On retrouve souvent chez les fondateurs – ashkénazes – du sionisme un rejet de la condition galuthique, et par extension, un rejet de la religion, qui se manifeste parfois chez leurs continuateurs par un mépris vis-à-vis des Juifs traditionalistes, modalité du judaïsme sous laquelle vivaient et vivent l’essentiel du monde séfarade. « De fait, tandis qu’en Europe orientale le sionisme est né en partie d’une rupture avec les structures communautaires – le monde ashkénaze des ghettos et des yeshivot –, il fut au contraire synonyme, en Afrique du Nord, d’une forme de réappropriation et de revalorisation du passé juif. » écrit Iris Lévy dans un article fouillé sur le KKL en Afrique du Nord dan la première moitié du XXè iècle.
Chez Hess, on ne retrouve pas ce mépris pour la tradition religieuse, il peut être lu sans malaise par un Juif traditionaliste.
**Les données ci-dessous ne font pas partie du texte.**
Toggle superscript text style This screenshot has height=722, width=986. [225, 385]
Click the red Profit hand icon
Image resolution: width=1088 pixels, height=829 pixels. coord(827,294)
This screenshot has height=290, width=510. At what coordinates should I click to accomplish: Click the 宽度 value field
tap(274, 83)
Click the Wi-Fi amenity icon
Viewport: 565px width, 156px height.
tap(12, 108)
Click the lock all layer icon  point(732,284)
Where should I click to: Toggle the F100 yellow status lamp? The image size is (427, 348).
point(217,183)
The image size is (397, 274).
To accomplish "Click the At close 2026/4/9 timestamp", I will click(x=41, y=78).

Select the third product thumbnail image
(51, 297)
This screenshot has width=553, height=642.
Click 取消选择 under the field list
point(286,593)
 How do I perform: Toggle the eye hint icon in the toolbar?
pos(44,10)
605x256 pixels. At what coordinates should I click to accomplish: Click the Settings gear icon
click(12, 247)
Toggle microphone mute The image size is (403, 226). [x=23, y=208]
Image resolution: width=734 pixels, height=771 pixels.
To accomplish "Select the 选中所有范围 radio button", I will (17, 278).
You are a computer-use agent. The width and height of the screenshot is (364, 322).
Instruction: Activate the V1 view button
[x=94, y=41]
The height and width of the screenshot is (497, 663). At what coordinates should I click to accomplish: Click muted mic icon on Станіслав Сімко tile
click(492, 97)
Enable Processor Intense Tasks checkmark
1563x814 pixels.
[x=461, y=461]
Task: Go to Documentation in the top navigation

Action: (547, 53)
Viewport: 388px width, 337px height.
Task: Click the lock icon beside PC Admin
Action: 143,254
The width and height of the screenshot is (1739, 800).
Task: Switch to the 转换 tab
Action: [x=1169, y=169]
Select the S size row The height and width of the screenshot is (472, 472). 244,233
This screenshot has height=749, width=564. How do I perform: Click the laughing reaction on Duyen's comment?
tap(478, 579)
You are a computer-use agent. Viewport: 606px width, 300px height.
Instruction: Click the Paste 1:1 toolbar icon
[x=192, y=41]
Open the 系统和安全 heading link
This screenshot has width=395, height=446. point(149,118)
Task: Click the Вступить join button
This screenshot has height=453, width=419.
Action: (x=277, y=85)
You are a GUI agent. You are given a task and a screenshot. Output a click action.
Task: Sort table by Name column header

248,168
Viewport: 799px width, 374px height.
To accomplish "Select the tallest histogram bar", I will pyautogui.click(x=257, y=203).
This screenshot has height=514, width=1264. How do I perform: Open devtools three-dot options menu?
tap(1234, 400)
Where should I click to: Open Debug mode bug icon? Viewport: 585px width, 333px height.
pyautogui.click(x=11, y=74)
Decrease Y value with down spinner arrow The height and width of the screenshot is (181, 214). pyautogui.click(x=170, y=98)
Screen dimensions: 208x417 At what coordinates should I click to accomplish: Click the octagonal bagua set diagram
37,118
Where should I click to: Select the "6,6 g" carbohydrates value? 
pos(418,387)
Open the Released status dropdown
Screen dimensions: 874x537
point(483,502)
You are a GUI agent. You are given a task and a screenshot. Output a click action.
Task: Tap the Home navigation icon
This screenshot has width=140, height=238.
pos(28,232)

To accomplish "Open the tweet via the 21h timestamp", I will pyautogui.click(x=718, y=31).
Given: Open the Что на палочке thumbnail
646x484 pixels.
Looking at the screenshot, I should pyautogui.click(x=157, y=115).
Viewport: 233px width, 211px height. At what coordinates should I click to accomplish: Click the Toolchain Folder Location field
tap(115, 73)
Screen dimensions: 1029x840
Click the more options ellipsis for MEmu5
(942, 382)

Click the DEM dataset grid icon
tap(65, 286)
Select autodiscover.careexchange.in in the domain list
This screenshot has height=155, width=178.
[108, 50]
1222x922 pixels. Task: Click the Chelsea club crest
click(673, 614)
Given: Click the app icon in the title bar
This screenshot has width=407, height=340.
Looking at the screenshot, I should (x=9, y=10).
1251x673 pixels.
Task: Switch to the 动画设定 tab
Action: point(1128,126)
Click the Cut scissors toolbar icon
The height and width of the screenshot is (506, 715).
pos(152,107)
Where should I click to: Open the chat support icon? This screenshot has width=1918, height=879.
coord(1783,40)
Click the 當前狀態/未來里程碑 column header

Je ne l’ai personnellement pas lu avec cet a priori, d’une part parce que je ne suis guère plus traditionaliste, d’autre part et surtout parce que j’ignorais que Hess manifestât ce respect vis-à-vis de l’orthopraxie.

Avant de le lire, je savais peu de choses de Hess, quelques repères biographiques, et je projetais la pensée des autres fondateurs du sionisme sur la sienne – leurs biographies étaient en tout point parallèles – en lui attribuant une certaine prescience.
Je connaissais ainsi son parcours, camarade de Marx et Engels, assimilé de fait, père de la social-démocratie allemande selon son épitaphe, adhérant ainsi à la religion de l’humanité, et comme de nombreux penseurs sionistes modernes dans un mariage mixte (je pense en particulier à Max Nordau).
Je vois trois raisons d’être sioniste, sans ordre particulier :
Un motif religieux : la tradition religieuse renouvelle à chaque seder de Pessah le vœu de retour à Jérusalem, et dans la prière quotidienne l’attachement à la terre d’Israël, l’espérance du kibbutz galuyot, du rassemblement des exilés. Espérance longtemps repoussée aux temps messianiques, et qui, sans l’activisme des sionistes laïques, n’aurait sans doute pas été souhaitée ici et maintenant.
Un motif politique : l’Emancipation ne résout pas l’antisémitisme, elle l’exacerbe même parfois. Elle permet d’inclure les Juifs par des droits civiques, mais n’est pas toujours suffisante pour lever l’exclusion de la société. Et l’antisémitisme n’intéresse que les Juifs. Il faut une auto-émancipation pour le combattre – puisqu’il nous concerne en premier lieu – et pour nous redonner un peu de fierté politique.
Un motif existentiel : l’Emancipation rend supportable l’existence juive mais la dissout en même temps. Elle déjudaïse de fait, produit des derniers des Juifs. Le sionisme permet et la sécularisation et la transmission de la judéité, en d’autres termes permet d’être un Juif laïque sans être un dernier des Juifs.
Chez presque tous les penseurs sionistes, la proposition sioniste est précédée d’un exposé de la question juive, sous la forme des deuxième et troisième motifs, avec, comme je l’ai dit plus haut, un certain dédain pour la pratique religieuse, rétrograde, et surtout inopérante : l’an prochain à Jérusalem a déjà été différé deux millénaires par la tradition religieuse, s’il doit y avoir un renouveau de la judéité, il est à trouver en dehors d’elle.
Je m’attendais à retrouver ces deux motifs dans Rome et Jérusalem. Les premier et troisième motifs sont mutuellement exclusifs. Si l’on croit fermement en la religion et en la mystique juives, notre existence en tant que juifs n’est pas menacée par l’Émancipation, la religion nous en protège déjà.
Inversement, si nous sommes déjudaïsés, il n’y a pas lieu de s’accrocher à un retour à Sion messianique.
Il faut tout de même qu’il y ait quelques réminiscences, sinon le projet sioniste n’aurait pas désiré spécifiquement la terre d’Israël. (Incidemment, le grand-père de Herzl était un élève de Judah Alkalai, l’un des rabbins sionistes avant la lettre, avec Zvi Hirsch Kalischer ou Yehuda Bibas, et il est probable que Theodor Herzl ait été influencé par le protosionisme d’Alkalaï).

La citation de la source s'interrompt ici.